§ REQUIREMENT:
Among the records below, find each line containing the word "cart" and copy it.

§ RECORDS PROVIDED:
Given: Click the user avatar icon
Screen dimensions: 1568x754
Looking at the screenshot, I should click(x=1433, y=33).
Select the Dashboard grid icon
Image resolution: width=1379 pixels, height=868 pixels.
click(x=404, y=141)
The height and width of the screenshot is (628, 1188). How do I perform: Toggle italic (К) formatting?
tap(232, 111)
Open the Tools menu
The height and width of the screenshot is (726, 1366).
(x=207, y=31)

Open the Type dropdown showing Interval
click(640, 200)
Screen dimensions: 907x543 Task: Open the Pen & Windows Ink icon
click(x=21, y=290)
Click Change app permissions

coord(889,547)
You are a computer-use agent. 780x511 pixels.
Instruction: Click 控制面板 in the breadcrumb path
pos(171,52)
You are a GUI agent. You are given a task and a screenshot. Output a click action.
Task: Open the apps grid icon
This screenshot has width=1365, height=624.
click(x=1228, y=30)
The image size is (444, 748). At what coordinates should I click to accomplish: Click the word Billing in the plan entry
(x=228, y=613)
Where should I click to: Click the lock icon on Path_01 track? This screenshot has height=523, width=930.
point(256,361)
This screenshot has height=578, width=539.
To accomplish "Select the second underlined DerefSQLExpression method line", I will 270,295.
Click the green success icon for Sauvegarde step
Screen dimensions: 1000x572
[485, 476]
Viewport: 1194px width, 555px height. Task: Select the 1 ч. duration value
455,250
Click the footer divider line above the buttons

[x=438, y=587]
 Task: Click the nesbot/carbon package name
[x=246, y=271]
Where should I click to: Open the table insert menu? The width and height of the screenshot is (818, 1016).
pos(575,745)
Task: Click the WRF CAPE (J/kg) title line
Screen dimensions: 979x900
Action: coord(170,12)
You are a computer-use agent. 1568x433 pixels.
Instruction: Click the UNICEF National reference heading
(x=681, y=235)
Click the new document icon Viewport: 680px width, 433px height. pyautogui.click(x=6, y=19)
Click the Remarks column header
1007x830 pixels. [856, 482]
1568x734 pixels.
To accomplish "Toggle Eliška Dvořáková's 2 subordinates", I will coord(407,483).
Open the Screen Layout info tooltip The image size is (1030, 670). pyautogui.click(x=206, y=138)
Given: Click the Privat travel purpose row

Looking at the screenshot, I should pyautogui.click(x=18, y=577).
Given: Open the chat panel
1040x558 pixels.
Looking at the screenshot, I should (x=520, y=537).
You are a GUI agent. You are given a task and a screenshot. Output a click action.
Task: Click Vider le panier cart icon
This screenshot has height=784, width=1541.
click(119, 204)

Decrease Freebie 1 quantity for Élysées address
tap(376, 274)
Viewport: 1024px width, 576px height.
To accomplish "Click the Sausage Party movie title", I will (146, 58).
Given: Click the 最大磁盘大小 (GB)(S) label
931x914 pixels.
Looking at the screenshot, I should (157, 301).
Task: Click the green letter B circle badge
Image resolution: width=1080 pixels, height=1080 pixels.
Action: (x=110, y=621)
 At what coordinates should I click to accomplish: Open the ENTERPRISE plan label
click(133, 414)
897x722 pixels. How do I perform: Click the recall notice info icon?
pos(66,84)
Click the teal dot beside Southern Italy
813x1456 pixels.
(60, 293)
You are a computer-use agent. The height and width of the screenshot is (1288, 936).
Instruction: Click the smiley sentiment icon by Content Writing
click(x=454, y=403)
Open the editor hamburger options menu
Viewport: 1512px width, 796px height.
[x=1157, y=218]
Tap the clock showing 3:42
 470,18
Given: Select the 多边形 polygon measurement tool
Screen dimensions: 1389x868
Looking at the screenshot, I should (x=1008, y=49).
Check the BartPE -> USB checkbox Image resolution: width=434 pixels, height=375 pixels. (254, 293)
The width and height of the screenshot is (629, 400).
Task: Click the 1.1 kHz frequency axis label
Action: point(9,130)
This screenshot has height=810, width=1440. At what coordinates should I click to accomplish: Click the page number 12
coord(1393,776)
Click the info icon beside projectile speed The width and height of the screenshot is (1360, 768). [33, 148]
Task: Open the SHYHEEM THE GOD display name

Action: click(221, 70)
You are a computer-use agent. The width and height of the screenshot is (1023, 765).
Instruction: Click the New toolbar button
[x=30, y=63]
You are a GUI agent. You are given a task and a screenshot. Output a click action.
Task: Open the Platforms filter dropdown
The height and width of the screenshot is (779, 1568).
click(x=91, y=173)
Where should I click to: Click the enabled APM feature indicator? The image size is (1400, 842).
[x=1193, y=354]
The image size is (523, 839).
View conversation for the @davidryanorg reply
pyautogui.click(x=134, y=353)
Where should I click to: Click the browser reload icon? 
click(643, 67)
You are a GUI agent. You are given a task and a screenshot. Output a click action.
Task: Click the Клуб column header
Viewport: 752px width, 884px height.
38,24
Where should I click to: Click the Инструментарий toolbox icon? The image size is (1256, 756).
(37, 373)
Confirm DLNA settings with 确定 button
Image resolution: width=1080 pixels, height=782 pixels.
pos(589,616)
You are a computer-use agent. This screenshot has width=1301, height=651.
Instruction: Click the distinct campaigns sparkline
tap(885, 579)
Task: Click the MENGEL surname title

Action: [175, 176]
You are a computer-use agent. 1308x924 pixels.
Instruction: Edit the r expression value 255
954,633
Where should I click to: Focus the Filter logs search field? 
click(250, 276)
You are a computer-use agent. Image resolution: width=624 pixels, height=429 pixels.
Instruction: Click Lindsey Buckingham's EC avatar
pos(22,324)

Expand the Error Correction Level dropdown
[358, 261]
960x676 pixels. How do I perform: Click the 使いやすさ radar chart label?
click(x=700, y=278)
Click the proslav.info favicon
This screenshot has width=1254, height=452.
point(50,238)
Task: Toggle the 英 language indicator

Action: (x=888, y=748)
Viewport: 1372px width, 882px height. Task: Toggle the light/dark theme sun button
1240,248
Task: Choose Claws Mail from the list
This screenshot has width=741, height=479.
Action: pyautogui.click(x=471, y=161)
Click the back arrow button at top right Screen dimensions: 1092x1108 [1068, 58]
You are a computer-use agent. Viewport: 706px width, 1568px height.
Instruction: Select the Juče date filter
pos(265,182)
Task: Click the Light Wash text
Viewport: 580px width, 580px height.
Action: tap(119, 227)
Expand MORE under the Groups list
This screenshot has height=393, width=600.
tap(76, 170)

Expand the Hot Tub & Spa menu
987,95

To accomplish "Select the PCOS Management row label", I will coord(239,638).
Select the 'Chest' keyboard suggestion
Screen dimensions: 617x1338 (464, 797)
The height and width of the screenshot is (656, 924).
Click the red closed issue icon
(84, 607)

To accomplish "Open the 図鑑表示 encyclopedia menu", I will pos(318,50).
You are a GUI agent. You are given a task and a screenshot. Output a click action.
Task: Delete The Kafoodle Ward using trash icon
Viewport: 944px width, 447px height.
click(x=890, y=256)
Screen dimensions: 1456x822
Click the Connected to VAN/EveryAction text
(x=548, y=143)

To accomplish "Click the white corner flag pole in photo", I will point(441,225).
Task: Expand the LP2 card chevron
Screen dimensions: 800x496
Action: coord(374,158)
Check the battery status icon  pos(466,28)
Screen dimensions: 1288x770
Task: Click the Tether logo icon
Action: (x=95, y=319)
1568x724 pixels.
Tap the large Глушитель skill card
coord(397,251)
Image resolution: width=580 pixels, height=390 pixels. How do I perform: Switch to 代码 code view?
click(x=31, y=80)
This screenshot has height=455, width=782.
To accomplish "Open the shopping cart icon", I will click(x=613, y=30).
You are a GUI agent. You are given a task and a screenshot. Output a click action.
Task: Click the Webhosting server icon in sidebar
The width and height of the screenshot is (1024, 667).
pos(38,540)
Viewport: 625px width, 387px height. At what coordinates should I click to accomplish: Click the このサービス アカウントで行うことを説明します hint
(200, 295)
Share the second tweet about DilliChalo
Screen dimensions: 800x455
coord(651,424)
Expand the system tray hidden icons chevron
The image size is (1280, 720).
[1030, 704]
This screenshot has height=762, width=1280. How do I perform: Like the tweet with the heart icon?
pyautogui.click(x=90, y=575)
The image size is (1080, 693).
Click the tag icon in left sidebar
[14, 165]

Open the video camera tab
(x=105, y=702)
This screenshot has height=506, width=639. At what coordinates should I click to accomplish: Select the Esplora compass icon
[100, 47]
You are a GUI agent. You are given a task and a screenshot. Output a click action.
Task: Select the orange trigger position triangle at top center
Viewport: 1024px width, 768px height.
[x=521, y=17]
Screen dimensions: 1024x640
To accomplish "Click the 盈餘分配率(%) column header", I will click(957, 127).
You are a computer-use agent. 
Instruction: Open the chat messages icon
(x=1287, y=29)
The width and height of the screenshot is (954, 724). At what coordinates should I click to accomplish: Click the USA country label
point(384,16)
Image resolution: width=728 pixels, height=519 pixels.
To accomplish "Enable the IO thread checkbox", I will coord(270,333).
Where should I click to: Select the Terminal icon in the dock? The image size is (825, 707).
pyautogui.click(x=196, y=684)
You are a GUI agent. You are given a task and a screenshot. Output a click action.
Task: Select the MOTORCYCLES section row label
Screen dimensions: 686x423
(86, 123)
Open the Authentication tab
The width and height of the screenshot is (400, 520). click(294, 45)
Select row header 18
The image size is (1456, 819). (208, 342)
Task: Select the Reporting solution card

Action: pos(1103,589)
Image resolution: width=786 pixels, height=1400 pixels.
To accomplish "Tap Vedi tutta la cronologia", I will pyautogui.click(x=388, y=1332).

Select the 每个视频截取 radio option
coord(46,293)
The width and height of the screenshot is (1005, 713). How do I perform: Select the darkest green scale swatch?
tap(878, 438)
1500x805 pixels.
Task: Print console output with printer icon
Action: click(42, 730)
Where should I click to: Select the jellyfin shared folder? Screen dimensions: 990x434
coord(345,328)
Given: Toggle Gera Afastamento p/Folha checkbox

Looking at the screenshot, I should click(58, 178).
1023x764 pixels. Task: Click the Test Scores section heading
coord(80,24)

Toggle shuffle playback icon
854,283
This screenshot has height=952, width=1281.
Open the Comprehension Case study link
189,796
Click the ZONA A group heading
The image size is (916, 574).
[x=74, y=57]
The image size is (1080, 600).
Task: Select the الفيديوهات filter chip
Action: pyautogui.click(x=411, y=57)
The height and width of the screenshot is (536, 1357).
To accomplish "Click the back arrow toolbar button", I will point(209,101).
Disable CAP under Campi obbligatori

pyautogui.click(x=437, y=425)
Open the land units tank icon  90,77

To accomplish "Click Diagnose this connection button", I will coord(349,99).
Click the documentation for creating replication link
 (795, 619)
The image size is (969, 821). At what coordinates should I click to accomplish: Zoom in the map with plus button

§ OUTPUT OF THE EXERCISE:
Task: Click Vider le panier cart icon
To accomplish "Open the shopping cart icon", I will click(x=613, y=30).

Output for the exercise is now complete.